# Oyster Creek 11 March



## FishinFiend (Mar 13, 2008)

Fished Oyster Creek early morning Tuesday. Caught 5 shorts up to 25 inches. The guy fishing next to me caught 6. There was one keeper I saw caught right off the bridge on a pink Finess Jig. All fish I caught were between 6:30 am and 7:10am. I used a white berkely gulp! Jerk Shad on a Lunker City Finess Jig head. The other guy next to me had a simple 1/2 oz. white jig head and white mister twister combo. I went back later that night with a friend and we each caught a short at about 10pm. Hope you guys get out there get the rust off your reels!!


----------



## RuddeDogg (Mar 20, 2004)

welcome to the family and thanks for the report.


----------



## FishinFiend (Mar 13, 2008)

*Back Again Oyster Creek*

I went back to Oyster Creek last night around 945. There was a guy on the bridge who caught a huge Striper on clam. I'd say about 20lbs. My buddy caught 2 shorts and I hooked into a giant. He pulled hard and splashed harder for about 10 seconds then my lure popped out. I cant stop thinking about that fish man!!....definitely would have been my biggest ever. I'll get em next time though. Anyone ever eat fish from there? I'm a little skeptical about those power plant fish. Maybe the Simpsons have a little to do with that!


----------



## KT_UMCP (Oct 11, 2005)

Great report!! Looks like them stripers are hitting pretty well there. Where is the exact location of Oyster Creek? I will be coming from Route 18.


----------



## smitty919 (Feb 16, 2007)

have the crowds calm down yet???
i went a few time last week and it was silly way to many people.
that place is nothing like it useto be.
i had a house down street a few years back.
it was not unheard of to catch 50 plus bass most shorts around sunset.
now you realy dont get that many.
its a great place to get the fealing back in to the pole lol.
hay next time you go i might see ya im in a white work van and probly the only one you will see testing my wood plugs off the brige lol.
you can get some moster week fish in that place also.


----------



## rgking03 (Mar 20, 2005)

KT_UMCP said:


> Great report!! Looks like them stripers are hitting pretty well there. Where is the exact location of Oyster Creek? I will be coming from Route 18.

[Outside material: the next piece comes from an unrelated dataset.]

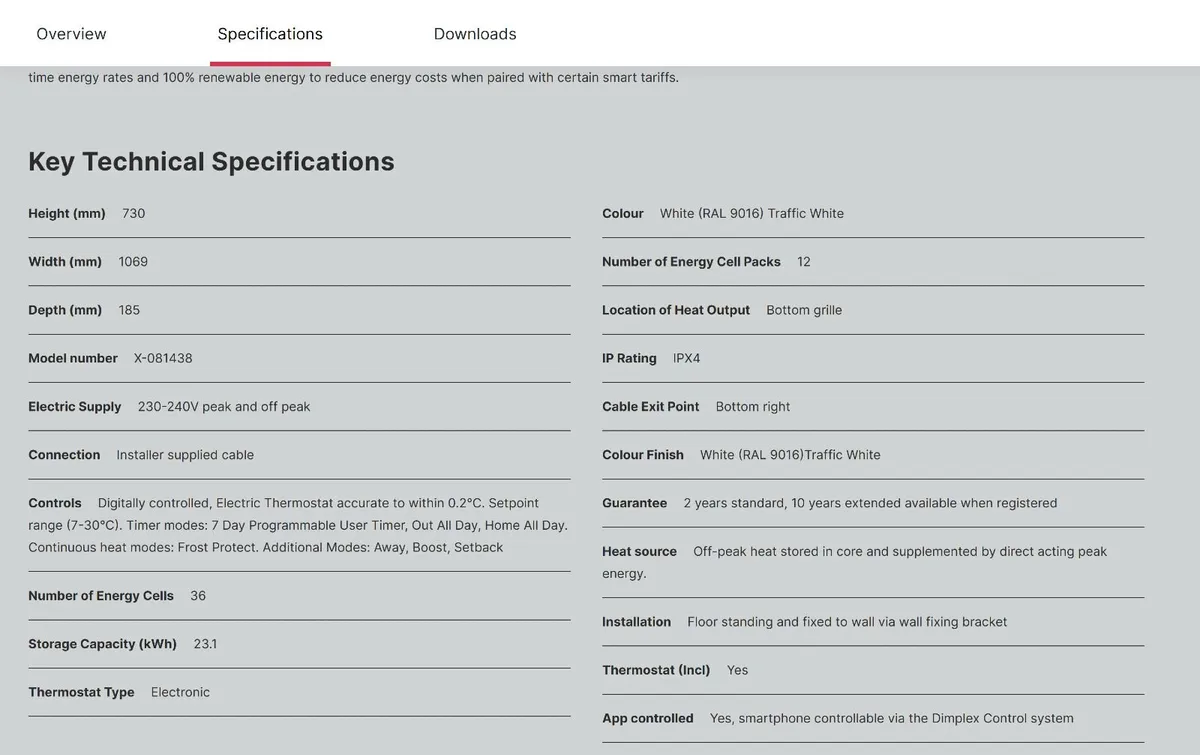Click the Thermostat Type Electronic row
The image size is (1200, 755).
point(299,692)
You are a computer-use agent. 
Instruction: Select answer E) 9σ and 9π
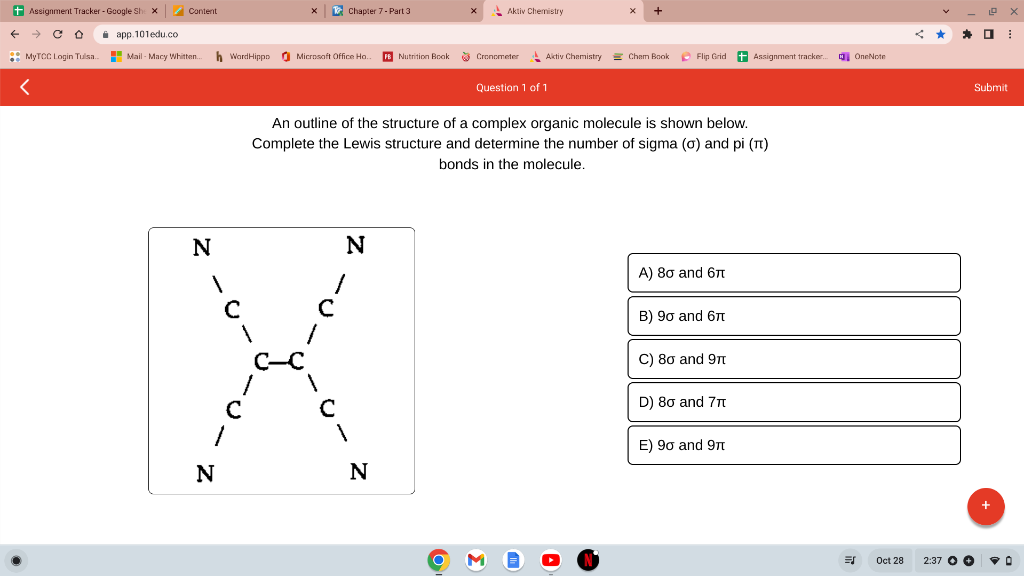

just south of toms river on route 9


----------



## rgking03 (Mar 20, 2005)

Thanks for the report and keep on fishin....

Rich


----------



## FishinFiend (Mar 13, 2008)

smitty919 said:


> have the crowds calm down yet???
> i went a few time last week and it was silly way to many people.
> that place is nothing like it useto be.
> i had a house down street a few years back.
> ...


I havnt really experienced any crowd to speak of but I've only been 3 times this year and it was either really late or before daylight. That would be nice if I could get a 50 bass day but highly inlikely. I usually drive my Black Acura CL but may take the Expedition or Legend next time. I'd love to see how those wood plugs work. I'm sure I'll run in to you some time. My name is Coop by the way.


----------



## smitty919 (Feb 16, 2007)

FishinFiend said:


> I havnt really experienced any crowd to speak of but I've only been 3 times this year and it was either really late or before daylight. That would be nice if I could get a 50 bass day but highly inlikely. I usually drive my Black Acura CL but may take the Expedition or Legend next time. I'd love to see how those wood plugs work. I'm sure I'll run in to you some time. My name is Coop by the way.



give me a shout next time you think you will be going and i will see f i can meet up with ya.
i went today for a little bit and nothing going on so i started to play with more plugs lol....

[email protected]


----------



## FishinFiend (Mar 13, 2008)

smitty919 said:


> give me a shout next time you think you will be going and i will see f i can meet up with ya.
> i went today for a little bit and nothing going on so i started to play with more plugs lol....
> 
> [email protected]


Hey Smitty, I will be at Oyster Creek tonight around 8pm. Maybe I'll see ya there. I'll be in the light brown skinned guy in Desert Camo pants and black fleece Jacket. Laters, Coop


----------